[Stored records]
····················

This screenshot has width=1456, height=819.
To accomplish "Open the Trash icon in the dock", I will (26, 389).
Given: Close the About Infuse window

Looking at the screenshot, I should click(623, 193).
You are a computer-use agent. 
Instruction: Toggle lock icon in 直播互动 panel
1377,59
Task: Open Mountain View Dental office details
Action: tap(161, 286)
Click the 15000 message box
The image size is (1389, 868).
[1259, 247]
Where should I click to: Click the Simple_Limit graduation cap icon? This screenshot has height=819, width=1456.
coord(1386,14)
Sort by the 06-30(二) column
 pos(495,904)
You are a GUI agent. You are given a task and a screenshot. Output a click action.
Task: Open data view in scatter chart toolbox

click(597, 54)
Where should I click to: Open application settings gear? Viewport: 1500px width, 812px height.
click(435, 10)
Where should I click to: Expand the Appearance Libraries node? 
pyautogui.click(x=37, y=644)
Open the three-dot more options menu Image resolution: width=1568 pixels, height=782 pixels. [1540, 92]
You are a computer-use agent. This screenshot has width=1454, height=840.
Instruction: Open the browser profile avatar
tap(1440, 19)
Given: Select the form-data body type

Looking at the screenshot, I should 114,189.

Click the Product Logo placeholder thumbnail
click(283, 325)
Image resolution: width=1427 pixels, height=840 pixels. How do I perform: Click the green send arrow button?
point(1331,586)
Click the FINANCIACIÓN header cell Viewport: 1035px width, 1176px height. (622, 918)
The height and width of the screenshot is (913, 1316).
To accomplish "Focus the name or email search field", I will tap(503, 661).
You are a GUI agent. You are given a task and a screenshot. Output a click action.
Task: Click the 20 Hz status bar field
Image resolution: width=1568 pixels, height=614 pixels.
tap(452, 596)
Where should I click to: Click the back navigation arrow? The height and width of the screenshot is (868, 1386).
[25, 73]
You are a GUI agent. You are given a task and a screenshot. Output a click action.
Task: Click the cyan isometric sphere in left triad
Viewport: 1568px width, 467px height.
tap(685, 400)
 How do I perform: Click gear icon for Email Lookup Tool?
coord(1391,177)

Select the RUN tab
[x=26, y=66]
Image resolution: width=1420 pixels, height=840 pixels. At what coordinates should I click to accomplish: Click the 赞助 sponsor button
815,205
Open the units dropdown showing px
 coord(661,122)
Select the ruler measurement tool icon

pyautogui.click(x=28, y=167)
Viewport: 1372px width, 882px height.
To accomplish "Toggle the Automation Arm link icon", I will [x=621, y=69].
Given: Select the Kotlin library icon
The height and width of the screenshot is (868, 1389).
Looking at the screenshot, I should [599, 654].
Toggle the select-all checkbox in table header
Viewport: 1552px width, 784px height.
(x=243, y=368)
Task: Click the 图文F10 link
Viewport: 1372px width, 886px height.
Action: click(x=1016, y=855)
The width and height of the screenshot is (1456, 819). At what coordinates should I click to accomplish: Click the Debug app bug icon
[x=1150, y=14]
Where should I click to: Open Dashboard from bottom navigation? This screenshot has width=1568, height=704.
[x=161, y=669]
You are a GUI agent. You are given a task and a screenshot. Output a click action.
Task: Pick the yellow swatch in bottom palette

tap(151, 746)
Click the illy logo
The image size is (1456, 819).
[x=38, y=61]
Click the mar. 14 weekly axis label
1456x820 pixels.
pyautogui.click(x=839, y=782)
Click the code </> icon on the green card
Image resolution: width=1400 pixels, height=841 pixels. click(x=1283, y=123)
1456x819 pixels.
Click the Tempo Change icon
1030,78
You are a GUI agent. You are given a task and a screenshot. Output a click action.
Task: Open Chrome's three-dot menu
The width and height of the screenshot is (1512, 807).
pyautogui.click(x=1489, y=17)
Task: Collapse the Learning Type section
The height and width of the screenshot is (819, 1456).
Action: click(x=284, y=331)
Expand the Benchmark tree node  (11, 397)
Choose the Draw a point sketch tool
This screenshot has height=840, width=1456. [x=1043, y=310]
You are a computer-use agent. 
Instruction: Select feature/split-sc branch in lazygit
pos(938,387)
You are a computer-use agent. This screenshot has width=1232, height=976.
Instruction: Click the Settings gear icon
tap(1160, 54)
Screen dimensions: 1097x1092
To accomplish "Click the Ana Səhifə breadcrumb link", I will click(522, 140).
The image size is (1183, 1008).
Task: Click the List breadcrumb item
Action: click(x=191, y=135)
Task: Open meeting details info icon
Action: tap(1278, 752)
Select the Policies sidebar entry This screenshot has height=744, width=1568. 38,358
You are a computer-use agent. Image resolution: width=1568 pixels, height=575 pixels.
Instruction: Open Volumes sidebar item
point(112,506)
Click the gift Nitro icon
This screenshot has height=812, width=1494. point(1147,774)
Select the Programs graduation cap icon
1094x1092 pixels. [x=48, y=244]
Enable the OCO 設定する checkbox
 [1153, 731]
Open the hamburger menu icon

····················

- [Task requirements] Without altering a single word, reproduce the entries above.

- [Answer]
This screenshot has width=1456, height=819.
To accomplish "Open the Trash icon in the dock", I will (26, 389).
Given: Close the About Infuse window

Looking at the screenshot, I should click(623, 193).
You are a computer-use agent. 
Instruction: Toggle lock icon in 直播互动 panel
1377,59
Task: Open Mountain View Dental office details
Action: tap(161, 286)
Click the 15000 message box
The image size is (1389, 868).
[1259, 247]
Where should I click to: Click the Simple_Limit graduation cap icon? This screenshot has height=819, width=1456.
coord(1386,14)
Sort by the 06-30(二) column
 pos(495,904)
You are a GUI agent. You are given a task and a screenshot. Output a click action.
Task: Open data view in scatter chart toolbox

click(597, 54)
Where should I click to: Open application settings gear? Viewport: 1500px width, 812px height.
click(435, 10)
Where should I click to: Expand the Appearance Libraries node? 
pyautogui.click(x=37, y=644)
Open the three-dot more options menu Image resolution: width=1568 pixels, height=782 pixels. [1540, 92]
You are a computer-use agent. This screenshot has width=1454, height=840.
Instruction: Open the browser profile avatar
tap(1440, 19)
Given: Select the form-data body type

Looking at the screenshot, I should 114,189.

Click the Product Logo placeholder thumbnail
click(283, 325)
Image resolution: width=1427 pixels, height=840 pixels. How do I perform: Click the green send arrow button?
point(1331,586)
Click the FINANCIACIÓN header cell Viewport: 1035px width, 1176px height. (622, 918)
The height and width of the screenshot is (913, 1316).
To accomplish "Focus the name or email search field", I will tap(503, 661).
You are a GUI agent. You are given a task and a screenshot. Output a click action.
Task: Click the 20 Hz status bar field
Image resolution: width=1568 pixels, height=614 pixels.
tap(452, 596)
Where should I click to: Click the back navigation arrow? The height and width of the screenshot is (868, 1386).
[25, 73]
You are a GUI agent. You are given a task and a screenshot. Output a click action.
Task: Click the cyan isometric sphere in left triad
Viewport: 1568px width, 467px height.
tap(685, 400)
 How do I perform: Click gear icon for Email Lookup Tool?
coord(1391,177)

Select the RUN tab
[x=26, y=66]
Image resolution: width=1420 pixels, height=840 pixels. At what coordinates should I click to accomplish: Click the 赞助 sponsor button
815,205
Open the units dropdown showing px
 coord(661,122)
Select the ruler measurement tool icon

pyautogui.click(x=28, y=167)
Viewport: 1372px width, 882px height.
To accomplish "Toggle the Automation Arm link icon", I will [x=621, y=69].
Given: Select the Kotlin library icon
The height and width of the screenshot is (868, 1389).
Looking at the screenshot, I should [599, 654].
Toggle the select-all checkbox in table header
Viewport: 1552px width, 784px height.
(x=243, y=368)
Task: Click the 图文F10 link
Viewport: 1372px width, 886px height.
Action: click(x=1016, y=855)
The width and height of the screenshot is (1456, 819). At what coordinates should I click to accomplish: Click the Debug app bug icon
[x=1150, y=14]
Where should I click to: Open Dashboard from bottom navigation? This screenshot has width=1568, height=704.
[x=161, y=669]
You are a GUI agent. You are given a task and a screenshot. Output a click action.
Task: Pick the yellow swatch in bottom palette

tap(151, 746)
Click the illy logo
The image size is (1456, 819).
[x=38, y=61]
Click the mar. 14 weekly axis label
1456x820 pixels.
pyautogui.click(x=839, y=782)
Click the code </> icon on the green card
Image resolution: width=1400 pixels, height=841 pixels. click(x=1283, y=123)
1456x819 pixels.
Click the Tempo Change icon
1030,78
You are a GUI agent. You are given a task and a screenshot. Output a click action.
Task: Open Chrome's three-dot menu
The width and height of the screenshot is (1512, 807).
pyautogui.click(x=1489, y=17)
Task: Collapse the Learning Type section
The height and width of the screenshot is (819, 1456).
Action: click(x=284, y=331)
Expand the Benchmark tree node  (11, 397)
Choose the Draw a point sketch tool
This screenshot has height=840, width=1456. [x=1043, y=310]
You are a computer-use agent. 
Instruction: Select feature/split-sc branch in lazygit
pos(938,387)
You are a computer-use agent. This screenshot has width=1232, height=976.
Instruction: Click the Settings gear icon
tap(1160, 54)
Screen dimensions: 1097x1092
To accomplish "Click the Ana Səhifə breadcrumb link", I will click(522, 140).
The image size is (1183, 1008).
Task: Click the List breadcrumb item
Action: click(x=191, y=135)
Task: Open meeting details info icon
Action: tap(1278, 752)
Select the Policies sidebar entry This screenshot has height=744, width=1568. 38,358
You are a computer-use agent. Image resolution: width=1568 pixels, height=575 pixels.
Instruction: Open Volumes sidebar item
point(112,506)
Click the gift Nitro icon
This screenshot has height=812, width=1494. point(1147,774)
Select the Programs graduation cap icon
1094x1092 pixels. [x=48, y=244]
Enable the OCO 設定する checkbox
 [1153, 731]
Open the hamburger menu icon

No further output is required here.